Former Fox News host Bill O'Reilly is angrily denying a report that he paid one woman $32 million to settle sexual harassment allegations, blaming a conspiracy to drive him from "the marketplace" and even raging against the Almighty.
"You know, am I mad at God? Yeah, I'm mad at him," O'Reilly said Monday in a post on his website. "I wish I had more protection. I wish this stuff didn't happen. I can't explain it to you. If I die tomorrow and I get an opportunity, I'll say 'why'd you guys work me over like that? Didn't know my children were going to be punished? And they're innocent.'"
The New York Times reported Saturday that O'Reilly paid $32 million to Lis Wiehl, a Fox News legal analyst who made regular appearances on O'Reilly's show for 15 years, in a settlement related to sexual harassment allegations. Wiehl accused O'Reilly of "repeated harassment, a nonconsensual sexual relationship and the sending of gay pornography and other sexually explicit material to her," the Times reported, citing two people briefed on the matter.
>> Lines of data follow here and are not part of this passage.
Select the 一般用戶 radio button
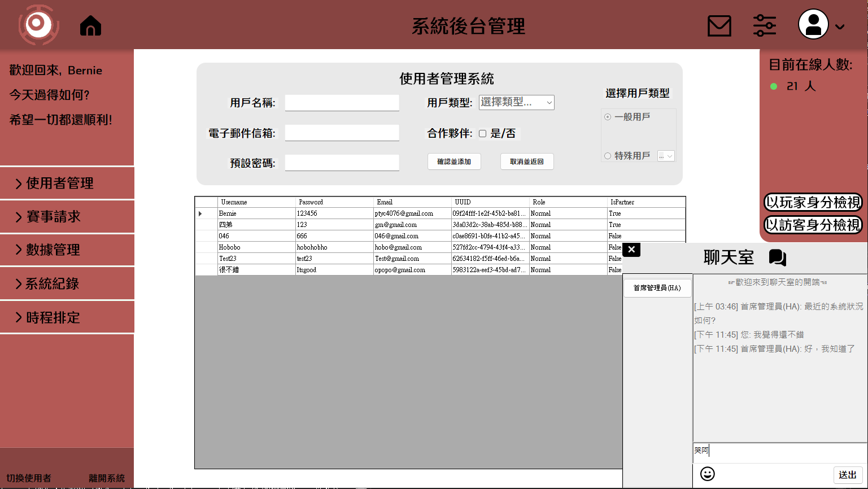 608,117
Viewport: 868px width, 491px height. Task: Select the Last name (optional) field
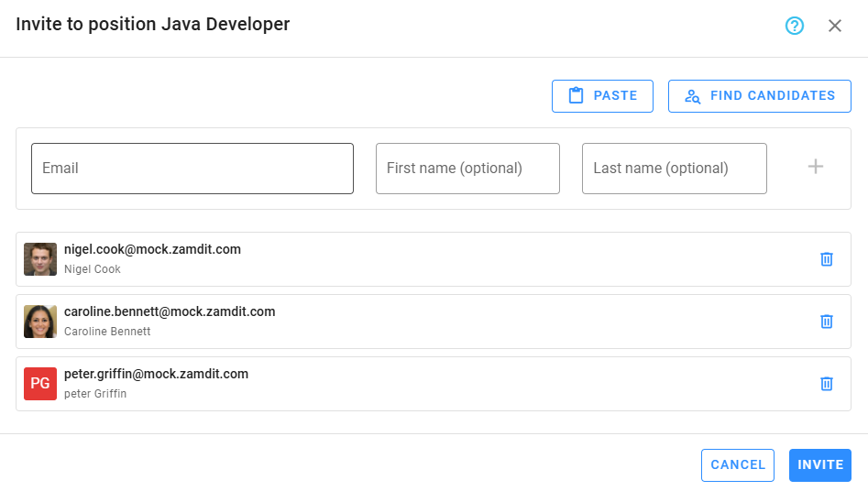[x=674, y=169]
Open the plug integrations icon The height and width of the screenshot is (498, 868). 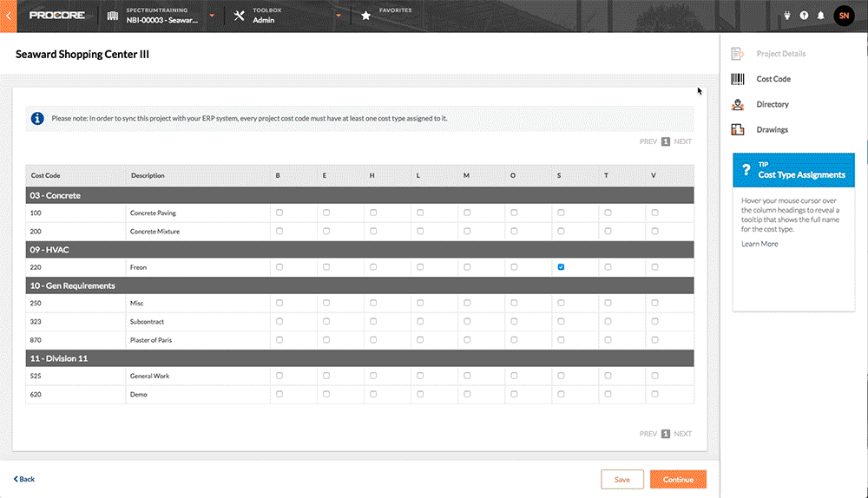pyautogui.click(x=788, y=16)
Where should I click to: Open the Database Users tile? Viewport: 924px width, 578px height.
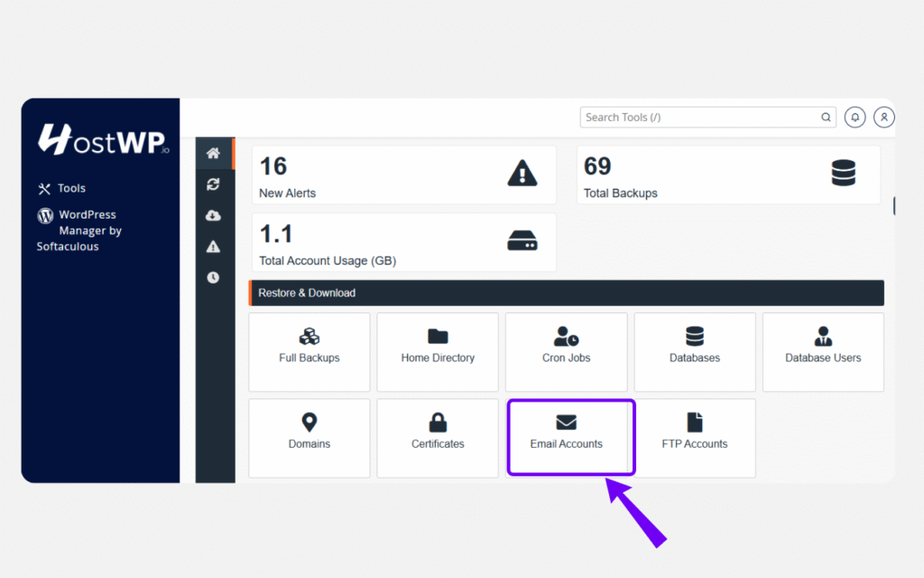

On his website, O'Reilly denounced the report as a "smear piece" and said "these people at the New York Times are out to hurt people with whom they disagree. They don't want me in the marketplace. That's what this is all about."
In April, the Times reported on five other settlements involving O'Reilly and women accusing him of sexual harassment. The revelation led to Fox News' decision to part ways with its star commentator.
On Monday, O'Reilly said that in more than 20 years he only "resolved three situations" and that he did it "to protect my children from harm."
O'Reilly has repeatedly said the potential impact on his children is a major reason for his outrage over the Times report.
"The pain it brings to my children is indescribable," O'Reilly told the Times when it interviewed him about the reported $32 million settlement. "I would give up my life to protect my children, but I find myself unable to protect them because of things that are being said about me, their father."
"This is horrible what I went through, horrible what my family went through," he continued. O'Reilly said the report was "politically and financially motivated" and that he could "prove it with shocking information but I'm not going to sit here in a courtroom for a year and a half and let my kids get beaten up every single day of their lives by a tabloid press."
O'Reilly invoked the memory of his former Fox News colleague Eric Bolling's son, 19-year-old Eric Chase Bolling, who was found dead in an apartment while away at college. Fox News had just parted ways with Bolling amid sexual harassment allegations when his son died and O'Reilly seemed to say that was behind the teen's death.
"I urge you to think about what you put in your newspaper," O'Reilly told the Times reporters. "Eric Bolling's son is dead. Is dead, because of allegations made, in my opinion — and I know this to be true — against Mr. Bolling."
Separately, Bolling said in a statement that O'Reilly's comment was "beyond inappropriate" and that his "parting from Fox News was in no way connected to the tragic news of my son's passing."
O'Reilly apologized to Bolling in a tweet. "The message I tried to send was that allegations harm kids. Nothing more," O'Reilly tweeted.
O'Reilly, on his website, said the Times doesn't care about children and is willing to run a story based on anonymous sources even though "families are devastated."
"So and so said, so and so told me," O'Reilly said of the use of unnamed sources. "That's what they do to Trump every day and that's why Trump is furious. That's why the President of the United States calls out The New York Times by name. But the culture war is that intense."
"Bottom line on this is that my enemies who want to silence me have made my life extremely difficult," he said.